[Some rows]
## start

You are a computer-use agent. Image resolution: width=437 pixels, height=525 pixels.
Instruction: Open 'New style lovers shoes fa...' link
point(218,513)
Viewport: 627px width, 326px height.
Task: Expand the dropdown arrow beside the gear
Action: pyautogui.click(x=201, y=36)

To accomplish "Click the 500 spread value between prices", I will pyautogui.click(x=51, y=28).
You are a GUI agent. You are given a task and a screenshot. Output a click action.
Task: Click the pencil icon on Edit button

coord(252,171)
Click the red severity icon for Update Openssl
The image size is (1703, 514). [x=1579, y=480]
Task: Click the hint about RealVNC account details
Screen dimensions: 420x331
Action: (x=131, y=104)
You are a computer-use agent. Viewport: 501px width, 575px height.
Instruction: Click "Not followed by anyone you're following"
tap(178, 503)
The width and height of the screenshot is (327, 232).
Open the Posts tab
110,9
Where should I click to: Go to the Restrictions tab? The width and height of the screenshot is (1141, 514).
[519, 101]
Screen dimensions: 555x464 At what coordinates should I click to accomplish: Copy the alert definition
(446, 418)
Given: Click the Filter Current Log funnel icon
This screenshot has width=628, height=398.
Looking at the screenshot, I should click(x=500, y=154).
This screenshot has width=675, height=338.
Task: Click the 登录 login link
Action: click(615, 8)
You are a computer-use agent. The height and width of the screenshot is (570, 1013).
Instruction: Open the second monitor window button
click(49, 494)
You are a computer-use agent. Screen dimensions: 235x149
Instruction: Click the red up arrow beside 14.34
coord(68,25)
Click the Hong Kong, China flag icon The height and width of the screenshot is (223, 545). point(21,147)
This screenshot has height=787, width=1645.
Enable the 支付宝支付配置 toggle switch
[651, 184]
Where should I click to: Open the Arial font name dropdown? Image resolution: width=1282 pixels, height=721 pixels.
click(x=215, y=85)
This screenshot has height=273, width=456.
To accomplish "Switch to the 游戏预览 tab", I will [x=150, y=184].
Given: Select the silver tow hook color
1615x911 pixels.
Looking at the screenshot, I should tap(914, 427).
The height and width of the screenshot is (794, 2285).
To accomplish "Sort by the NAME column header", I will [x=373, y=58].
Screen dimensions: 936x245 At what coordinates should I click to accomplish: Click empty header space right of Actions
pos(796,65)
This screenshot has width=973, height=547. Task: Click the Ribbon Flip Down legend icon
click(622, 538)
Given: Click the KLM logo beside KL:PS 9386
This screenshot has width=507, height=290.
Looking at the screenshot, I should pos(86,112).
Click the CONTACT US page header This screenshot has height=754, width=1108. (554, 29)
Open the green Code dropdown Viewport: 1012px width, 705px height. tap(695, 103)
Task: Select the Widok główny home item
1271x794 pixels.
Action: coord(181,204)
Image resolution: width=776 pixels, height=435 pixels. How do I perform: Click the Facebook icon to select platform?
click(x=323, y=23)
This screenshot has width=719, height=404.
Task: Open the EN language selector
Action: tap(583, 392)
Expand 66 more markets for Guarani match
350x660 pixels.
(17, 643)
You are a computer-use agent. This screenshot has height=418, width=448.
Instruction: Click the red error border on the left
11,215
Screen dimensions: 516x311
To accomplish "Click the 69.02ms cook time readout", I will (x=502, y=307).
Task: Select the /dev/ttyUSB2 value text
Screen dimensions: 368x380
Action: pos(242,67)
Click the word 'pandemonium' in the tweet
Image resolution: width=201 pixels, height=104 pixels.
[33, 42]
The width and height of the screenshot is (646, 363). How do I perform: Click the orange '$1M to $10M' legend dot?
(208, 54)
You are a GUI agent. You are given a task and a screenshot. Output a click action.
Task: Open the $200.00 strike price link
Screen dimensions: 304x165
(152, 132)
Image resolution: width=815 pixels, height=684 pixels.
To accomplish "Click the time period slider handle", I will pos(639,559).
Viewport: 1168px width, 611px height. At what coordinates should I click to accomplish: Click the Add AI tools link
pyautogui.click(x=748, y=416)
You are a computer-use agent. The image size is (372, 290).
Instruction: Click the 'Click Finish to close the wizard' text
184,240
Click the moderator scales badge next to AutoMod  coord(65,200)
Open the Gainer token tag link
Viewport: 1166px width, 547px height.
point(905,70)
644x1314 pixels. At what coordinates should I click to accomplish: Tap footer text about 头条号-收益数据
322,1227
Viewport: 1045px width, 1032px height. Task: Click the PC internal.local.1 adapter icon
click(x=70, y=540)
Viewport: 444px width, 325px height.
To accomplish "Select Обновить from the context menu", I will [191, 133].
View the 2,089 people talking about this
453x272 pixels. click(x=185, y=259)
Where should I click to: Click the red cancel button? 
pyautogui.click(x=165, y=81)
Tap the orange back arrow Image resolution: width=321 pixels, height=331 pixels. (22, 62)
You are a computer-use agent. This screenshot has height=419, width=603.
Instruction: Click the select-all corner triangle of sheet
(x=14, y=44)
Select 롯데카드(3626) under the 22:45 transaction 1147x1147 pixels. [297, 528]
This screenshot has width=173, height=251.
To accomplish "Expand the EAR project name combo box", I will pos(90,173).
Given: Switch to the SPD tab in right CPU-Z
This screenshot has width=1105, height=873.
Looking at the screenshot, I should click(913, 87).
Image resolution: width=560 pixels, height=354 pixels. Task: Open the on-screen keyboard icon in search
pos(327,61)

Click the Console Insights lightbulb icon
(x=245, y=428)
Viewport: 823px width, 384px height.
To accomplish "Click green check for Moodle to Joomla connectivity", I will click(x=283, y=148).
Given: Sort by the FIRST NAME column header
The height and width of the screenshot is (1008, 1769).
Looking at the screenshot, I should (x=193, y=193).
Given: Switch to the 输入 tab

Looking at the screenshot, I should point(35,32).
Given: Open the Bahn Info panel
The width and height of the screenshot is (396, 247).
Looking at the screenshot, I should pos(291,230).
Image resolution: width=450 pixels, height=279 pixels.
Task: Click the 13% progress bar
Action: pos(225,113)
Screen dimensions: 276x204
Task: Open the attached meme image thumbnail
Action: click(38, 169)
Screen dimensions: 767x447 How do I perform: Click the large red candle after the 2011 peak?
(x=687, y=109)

## end

## DO THIS
How many lines in the rows above contain the string "legend"? Case counts. Reply with the number only.

## RESULT OF THIS TASK
2